» Short task 1
Using the Cleveland Cyclewerks bike descriptions below, decide whether each statement agrees with them: (a) the Ace Standard has a five-speed transmission; (b) the Heist has a liquid-cooled engine; (c) Cleveland Cyclewerks has been building bikes since 2009. For each, answer yes or no and quote the deciding words.
» Short task 2
Continue the Cleveland Cyclewerks bike descriptions below, picking up after their final sentence.

---------- Excerpted passage ----------

Cleveland Cyclewerks Ace Standard
The Pride of Cuyahoga County, Cleveland Cyclewerks has been cranking out fun, stylish, small-displacement bikes in the Metropolis of the Western Reserve since 2009. The Ace Standard, CCW's base-model retro-standard-style bike, is powered by a Chinese-made, air-cooled, 250cc carbureted single with a five-speed trans. It's good for 70-is miles per hour and a good 80 miles to the gallon. It can also be had in Cafe Racer Scrambler trim if that's more your style. The Ace is zippy, handsome, has great ergonomics, and is very affordable at about $3,500 Yankee dollars.
Cleveland Cyclewerks Heist
Another of Cleveland Cyclewerks killer small-displacement bikes, the Heist is CCW's factory custom chopper. Heavily influenced by mid-century, California-style choppers, the Heist is powered by the company's tried and true 250cc air-cooled single. Style-wise it has a hardtail frame with a sprung tractor-style saddle, a classicly styled tank, bobbed rear fender with a tiny round taillight, forward controls, laced wheels, and everything else you'd expect to see on a chopper. It's not as practical or comfortable as CCW's other offerings, that hardtail must be a bear to ride on those frost-heaved and potholed Cleveland streets, but what it lacks in practicality it more than makes up for with style.

---------- Information given ----------

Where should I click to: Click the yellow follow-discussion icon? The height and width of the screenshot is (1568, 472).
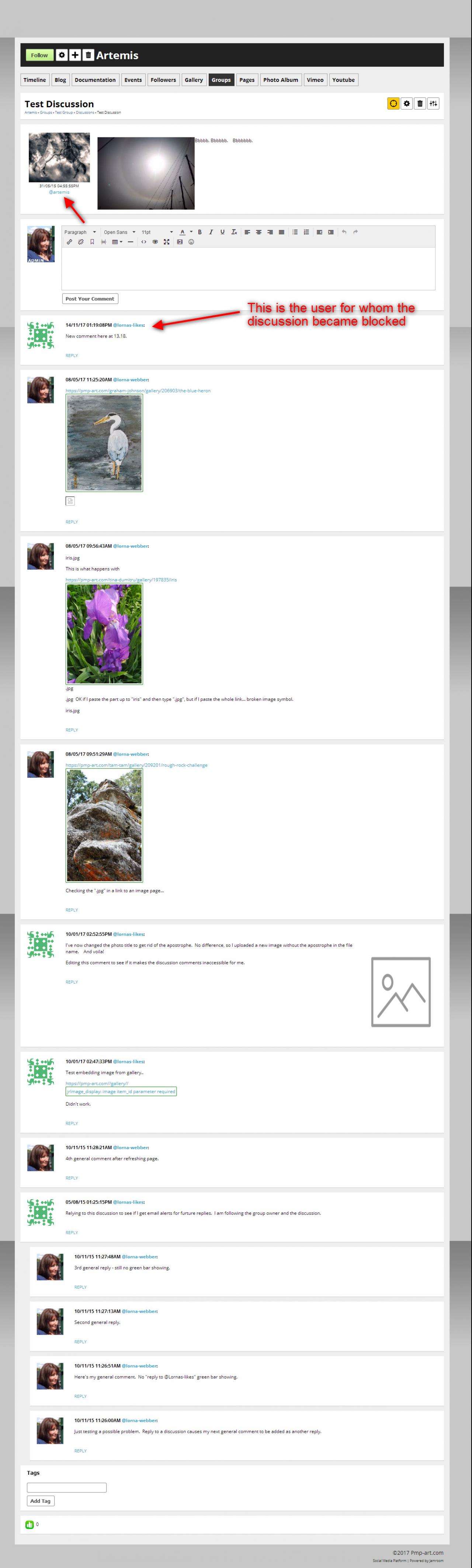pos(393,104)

----------
---------- Information given ----------

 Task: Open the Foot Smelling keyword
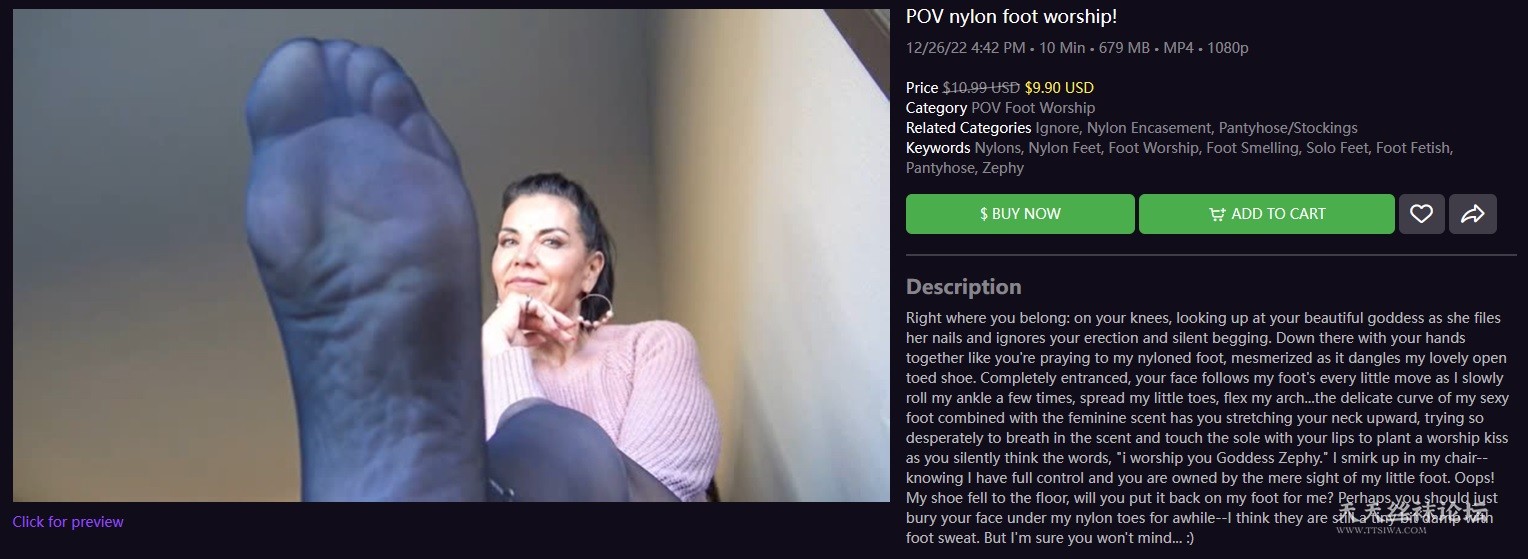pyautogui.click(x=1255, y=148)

----------

» Exercise response 1
(a) Yes: "with a five-speed trans"
(b) No: "the Heist is powered by the company's tried and true 250cc air-cooled single"
(c) Yes: "since 2009"

» Exercise response 2
Honda's CRF250L is another one of those small but capable dual sports that seem to be everywhere in the sub-250cc segment. A descendant of Team Red's CRF230L, the 250L is powered by a 249cc, water-cooled, fuel-injected single mated to a six-speed trans. It has optional ABS, Showa suspension front and rear, very respectable ground clearance, and a top speed of about 90 miles per hour. There's even a Rally trim level that includes Dakar-inspired bodywork, handguards, a bigger fuel tank, a windscreen, a skidplate, longer suspension travel, and more.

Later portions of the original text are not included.